** START OF Supplied text **

Tirunellai Narayana Iyer Seshan (15 December 1932 – 10 November 2019) was an Indian civil servant and bureaucrat who served with the Indian Administrative Service. After serving in various positions in Madras and in various ministries of the Central Government, he served as the 18th Cabinet Secretary of India in 1989. He was appointed the 10th Chief Election Commissioner of India (1990–96) and became known for his electoral reforms. He won the Ramon Magsaysay Award for government service in 1996.

Early life and education
Tirunellai Narayana Iyer Seshan was born on 15 December 1932 in Thirunellai Village in Palghat, Kerala. He was youngest of six siblings and his father was a lawyer in a district court. He completed his schooling from Basel Evangelical Mission Higher Secondary School and intermediate from Government Victoria College, Palakkad where he was a contemporary of E. Sreedharan. Though both of them were selected for Engineering in JNTU Kakinada, Andhra Pradesh, T. N. Seshan decided to join Madras Christian College (MCC). He obtained his Bachelor of Science (Honors) degree in physics from the Madras Christian College and later taught there from 1950 to 1952. In 1953, he had left Madras Christian College and cleared the police service examination but did not join. He cleared the UPSC civil services examination in 1954 and joined the IAS as a trainee of 1955 Tamil Nadu cadre.

Career
Seshan was appointed an apprentice administrator, as an assistant collector, for a year at Coimbatore, as a trainee of the Academy of Administration in Delhi. He was first appointed sub-collector in Dindigul. He moved to the Secretariat for Rural Development in Madras (now Chennai) and appointed director of programs and deputy secretary, where he managed a local administration programme for panchayats, from 1958 to 1962.

In 1962, he was appointed as the director of transport of Madras (now Tamil Nadu). In 1964, he was appointed collector of Madurai district. After two and a half years, he went to study at Harvard University on Edward S. Mason Fellowship where he earned a master's degree in public administration in 1968. At Harvard, he developed a connection with Subramanian Swamy who was his associate professor.

After his return in 1969, he was appointed as secretary to the Atomic Energy Commission. From 1972 to 1976, he served as joint secretary at the Department of Space. In 1976, he returned to Tamil Nadu and was appointed the state's secretary of industries and of agriculture for a brief period. After differences with the Chief Minister of Tamil Nadu, he resigned and moved to Delhi where he was appointed as a member of the Oil and Natural Gas Commission and was in charge of personnel. After two years, he served as additional secretary to the Department of Space from 1980 to 1985. Later he became secretary of the Ministry of Environment and Forests from 1985 to 1988. He opposed the Tehri dam and Sardar Sarovar dam on Narmada river during his stint but was overruled. He was later given the additional position of secretary of Internal Security which he served until 1989. In 1988, he served secretary of the Ministry of Defence for ten months. He was appointed 18th Cabinet Secretary, the senior-most position in the Indian civil service hierarchy, in 1989 and later served as a member of Planning Commission.

** END OF Supplied text **

→ **Aim**
Reproduce everything in the T. N. Seshan biography from "In 1962, he" down to "his associate professor." without any changes.

** START OF Records supplied **

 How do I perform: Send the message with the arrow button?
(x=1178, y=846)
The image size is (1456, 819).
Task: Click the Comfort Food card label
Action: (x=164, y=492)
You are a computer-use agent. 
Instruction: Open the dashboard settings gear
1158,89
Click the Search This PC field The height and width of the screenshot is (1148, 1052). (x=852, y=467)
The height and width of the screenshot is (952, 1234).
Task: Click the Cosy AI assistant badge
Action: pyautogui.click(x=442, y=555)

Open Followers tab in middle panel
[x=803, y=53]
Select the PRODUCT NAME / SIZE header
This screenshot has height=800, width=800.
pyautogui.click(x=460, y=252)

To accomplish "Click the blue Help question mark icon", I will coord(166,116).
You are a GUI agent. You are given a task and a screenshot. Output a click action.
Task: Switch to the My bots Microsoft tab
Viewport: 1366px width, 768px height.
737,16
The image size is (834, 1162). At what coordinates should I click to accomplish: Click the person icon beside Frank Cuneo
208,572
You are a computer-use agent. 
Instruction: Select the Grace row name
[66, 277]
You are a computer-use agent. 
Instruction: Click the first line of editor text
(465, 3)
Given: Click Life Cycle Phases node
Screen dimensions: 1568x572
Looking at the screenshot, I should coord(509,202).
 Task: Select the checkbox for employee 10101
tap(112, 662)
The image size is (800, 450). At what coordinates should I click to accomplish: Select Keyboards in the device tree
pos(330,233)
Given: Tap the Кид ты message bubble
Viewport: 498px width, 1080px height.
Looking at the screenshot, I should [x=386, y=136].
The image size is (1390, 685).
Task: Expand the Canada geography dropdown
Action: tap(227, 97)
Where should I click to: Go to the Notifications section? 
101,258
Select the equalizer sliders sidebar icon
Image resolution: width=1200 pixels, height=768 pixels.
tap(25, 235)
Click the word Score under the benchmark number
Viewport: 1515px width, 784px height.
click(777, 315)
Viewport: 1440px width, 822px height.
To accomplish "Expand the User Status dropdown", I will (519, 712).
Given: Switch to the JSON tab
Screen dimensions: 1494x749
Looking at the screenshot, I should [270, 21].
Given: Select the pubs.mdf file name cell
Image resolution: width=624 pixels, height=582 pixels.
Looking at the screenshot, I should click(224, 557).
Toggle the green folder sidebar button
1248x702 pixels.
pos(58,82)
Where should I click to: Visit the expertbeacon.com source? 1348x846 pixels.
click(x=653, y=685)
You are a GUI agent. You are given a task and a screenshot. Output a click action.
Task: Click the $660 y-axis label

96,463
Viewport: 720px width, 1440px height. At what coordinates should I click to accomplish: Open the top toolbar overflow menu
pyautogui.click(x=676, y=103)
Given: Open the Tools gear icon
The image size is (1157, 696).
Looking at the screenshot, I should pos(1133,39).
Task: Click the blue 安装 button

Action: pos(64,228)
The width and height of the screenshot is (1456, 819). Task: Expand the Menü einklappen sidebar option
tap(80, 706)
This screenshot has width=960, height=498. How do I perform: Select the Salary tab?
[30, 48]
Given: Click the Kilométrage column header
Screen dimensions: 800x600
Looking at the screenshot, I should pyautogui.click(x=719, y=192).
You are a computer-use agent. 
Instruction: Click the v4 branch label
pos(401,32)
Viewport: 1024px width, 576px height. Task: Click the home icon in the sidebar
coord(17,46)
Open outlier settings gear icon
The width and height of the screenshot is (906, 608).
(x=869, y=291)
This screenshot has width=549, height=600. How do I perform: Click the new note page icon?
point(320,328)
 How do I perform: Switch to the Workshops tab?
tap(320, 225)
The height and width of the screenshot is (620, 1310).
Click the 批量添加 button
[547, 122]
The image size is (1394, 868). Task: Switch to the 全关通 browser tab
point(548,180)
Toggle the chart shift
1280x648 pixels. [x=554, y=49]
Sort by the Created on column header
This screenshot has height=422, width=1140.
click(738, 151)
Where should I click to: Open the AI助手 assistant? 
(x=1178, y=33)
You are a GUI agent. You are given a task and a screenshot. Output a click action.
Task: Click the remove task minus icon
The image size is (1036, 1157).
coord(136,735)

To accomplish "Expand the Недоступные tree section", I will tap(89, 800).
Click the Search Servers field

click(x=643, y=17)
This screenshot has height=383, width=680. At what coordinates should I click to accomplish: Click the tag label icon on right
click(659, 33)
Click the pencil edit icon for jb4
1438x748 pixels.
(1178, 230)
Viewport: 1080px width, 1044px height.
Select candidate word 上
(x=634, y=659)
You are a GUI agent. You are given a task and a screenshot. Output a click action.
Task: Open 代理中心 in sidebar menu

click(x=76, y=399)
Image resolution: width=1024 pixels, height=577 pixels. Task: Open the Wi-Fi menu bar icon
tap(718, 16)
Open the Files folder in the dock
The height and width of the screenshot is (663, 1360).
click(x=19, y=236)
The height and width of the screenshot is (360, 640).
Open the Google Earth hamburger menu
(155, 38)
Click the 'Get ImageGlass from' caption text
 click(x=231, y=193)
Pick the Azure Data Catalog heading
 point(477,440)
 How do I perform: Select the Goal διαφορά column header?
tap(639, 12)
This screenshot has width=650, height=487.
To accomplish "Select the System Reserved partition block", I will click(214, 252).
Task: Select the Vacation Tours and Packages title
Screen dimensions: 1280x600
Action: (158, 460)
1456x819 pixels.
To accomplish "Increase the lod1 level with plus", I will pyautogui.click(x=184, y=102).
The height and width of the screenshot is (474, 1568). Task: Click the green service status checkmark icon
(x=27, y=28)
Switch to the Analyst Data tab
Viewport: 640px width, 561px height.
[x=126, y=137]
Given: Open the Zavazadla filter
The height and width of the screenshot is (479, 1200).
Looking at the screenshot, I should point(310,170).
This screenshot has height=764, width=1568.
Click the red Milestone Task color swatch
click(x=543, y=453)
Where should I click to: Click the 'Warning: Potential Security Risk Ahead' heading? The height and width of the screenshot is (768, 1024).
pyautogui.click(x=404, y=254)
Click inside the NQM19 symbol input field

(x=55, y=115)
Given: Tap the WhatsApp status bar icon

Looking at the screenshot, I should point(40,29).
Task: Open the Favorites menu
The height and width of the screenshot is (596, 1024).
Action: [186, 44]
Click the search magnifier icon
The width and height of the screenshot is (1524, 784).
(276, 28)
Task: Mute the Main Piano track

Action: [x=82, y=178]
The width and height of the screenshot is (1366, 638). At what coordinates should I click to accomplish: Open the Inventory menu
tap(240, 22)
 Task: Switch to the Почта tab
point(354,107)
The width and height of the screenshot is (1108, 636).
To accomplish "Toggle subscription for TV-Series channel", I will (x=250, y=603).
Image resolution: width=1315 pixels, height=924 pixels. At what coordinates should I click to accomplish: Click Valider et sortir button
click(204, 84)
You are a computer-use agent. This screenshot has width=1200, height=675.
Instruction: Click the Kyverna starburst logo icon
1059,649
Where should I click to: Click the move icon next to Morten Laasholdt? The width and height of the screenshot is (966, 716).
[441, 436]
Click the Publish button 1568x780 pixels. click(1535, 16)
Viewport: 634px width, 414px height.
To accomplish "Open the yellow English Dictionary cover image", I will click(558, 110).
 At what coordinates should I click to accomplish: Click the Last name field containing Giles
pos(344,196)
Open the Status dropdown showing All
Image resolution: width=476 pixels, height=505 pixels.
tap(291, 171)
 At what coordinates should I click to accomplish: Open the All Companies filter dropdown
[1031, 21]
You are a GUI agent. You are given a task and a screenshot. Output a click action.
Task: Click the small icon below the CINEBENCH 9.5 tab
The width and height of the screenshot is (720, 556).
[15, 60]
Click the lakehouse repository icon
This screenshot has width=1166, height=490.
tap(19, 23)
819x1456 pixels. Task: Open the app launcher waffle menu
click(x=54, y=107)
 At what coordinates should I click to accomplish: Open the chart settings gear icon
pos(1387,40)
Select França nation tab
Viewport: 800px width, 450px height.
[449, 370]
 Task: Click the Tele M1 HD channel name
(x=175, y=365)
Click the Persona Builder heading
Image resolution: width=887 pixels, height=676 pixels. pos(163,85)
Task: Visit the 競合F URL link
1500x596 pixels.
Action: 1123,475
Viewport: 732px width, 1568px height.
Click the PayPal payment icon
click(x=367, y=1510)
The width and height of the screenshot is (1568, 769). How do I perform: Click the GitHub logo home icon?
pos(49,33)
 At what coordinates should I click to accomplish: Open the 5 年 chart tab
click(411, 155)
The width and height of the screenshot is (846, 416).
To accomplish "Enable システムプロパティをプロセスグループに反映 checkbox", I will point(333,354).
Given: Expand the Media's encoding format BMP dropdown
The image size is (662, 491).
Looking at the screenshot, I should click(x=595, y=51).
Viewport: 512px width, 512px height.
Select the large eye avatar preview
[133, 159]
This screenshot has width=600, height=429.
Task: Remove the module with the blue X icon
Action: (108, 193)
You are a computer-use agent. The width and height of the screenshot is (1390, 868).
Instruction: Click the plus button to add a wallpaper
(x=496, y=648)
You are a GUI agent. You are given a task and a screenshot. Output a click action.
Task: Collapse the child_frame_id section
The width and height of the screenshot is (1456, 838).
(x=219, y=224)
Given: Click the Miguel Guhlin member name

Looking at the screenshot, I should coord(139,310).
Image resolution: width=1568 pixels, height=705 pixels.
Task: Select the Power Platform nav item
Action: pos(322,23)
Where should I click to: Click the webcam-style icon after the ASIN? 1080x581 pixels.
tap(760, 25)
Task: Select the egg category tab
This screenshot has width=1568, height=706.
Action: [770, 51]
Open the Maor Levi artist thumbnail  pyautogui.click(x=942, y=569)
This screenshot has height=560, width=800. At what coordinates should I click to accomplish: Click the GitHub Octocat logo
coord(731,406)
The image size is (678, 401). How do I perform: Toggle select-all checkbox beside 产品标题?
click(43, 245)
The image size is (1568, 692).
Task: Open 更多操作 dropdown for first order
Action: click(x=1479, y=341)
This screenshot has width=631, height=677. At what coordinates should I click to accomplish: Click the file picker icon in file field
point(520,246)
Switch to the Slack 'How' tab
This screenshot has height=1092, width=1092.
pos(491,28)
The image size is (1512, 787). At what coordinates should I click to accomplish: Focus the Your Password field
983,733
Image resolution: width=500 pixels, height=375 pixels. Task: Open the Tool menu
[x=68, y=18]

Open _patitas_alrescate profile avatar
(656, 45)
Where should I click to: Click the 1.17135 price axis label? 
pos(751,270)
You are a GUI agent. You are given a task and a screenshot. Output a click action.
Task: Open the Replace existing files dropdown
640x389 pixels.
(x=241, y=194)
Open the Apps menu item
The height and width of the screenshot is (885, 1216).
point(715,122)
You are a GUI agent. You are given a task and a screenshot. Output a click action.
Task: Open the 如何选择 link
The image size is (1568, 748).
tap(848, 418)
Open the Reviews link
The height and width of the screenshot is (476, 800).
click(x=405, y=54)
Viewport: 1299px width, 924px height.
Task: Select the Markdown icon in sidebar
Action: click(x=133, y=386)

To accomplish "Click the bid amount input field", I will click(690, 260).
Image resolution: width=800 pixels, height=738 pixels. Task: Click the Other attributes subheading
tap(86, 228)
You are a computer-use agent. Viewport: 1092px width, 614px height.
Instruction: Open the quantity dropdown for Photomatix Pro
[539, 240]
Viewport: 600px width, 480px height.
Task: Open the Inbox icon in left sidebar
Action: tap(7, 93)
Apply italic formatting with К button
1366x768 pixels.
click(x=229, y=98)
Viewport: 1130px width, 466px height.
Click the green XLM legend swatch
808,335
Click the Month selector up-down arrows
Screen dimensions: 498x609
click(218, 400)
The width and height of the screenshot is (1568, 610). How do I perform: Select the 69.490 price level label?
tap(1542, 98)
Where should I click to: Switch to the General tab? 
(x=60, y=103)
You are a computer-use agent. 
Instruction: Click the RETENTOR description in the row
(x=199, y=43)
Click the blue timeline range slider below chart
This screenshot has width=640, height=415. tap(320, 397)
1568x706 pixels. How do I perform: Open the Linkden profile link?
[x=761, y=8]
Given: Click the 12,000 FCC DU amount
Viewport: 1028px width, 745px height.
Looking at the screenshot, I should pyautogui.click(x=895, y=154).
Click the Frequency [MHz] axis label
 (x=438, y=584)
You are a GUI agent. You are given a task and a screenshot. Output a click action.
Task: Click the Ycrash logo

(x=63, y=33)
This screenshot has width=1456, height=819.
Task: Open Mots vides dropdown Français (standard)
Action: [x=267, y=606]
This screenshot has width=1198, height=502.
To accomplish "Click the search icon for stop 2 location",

** END OF Records supplied **

→ **Correct output**
In 1962, he was appointed as the director of transport of Madras (now Tamil Nadu). In 1964, he was appointed collector of Madurai district. After two and a half years, he went to study at Harvard University on Edward S. Mason Fellowship where he earned a master's degree in public administration in 1968. At Harvard, he developed a connection with Subramanian Swamy who was his associate professor.